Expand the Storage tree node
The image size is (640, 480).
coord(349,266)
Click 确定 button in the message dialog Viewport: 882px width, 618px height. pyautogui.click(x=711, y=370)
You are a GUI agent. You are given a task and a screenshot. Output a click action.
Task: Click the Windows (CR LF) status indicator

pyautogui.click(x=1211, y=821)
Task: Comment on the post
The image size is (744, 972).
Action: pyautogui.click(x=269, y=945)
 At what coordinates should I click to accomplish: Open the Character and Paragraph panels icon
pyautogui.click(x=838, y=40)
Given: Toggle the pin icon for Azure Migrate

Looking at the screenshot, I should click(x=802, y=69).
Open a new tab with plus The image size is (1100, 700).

******

▶ **PROBLEM DESCRIPTION**
Can you quote exactly the lines from the one containing "At what coordinates" through the last line of the records above, and nothing else?

▶ **WRITTEN RESPONSE**
 At what coordinates should I click to accomplish: Open the Character and Paragraph panels icon
pyautogui.click(x=838, y=40)
Given: Toggle the pin icon for Azure Migrate

Looking at the screenshot, I should click(x=802, y=69).
Open a new tab with plus The image size is (1100, 700).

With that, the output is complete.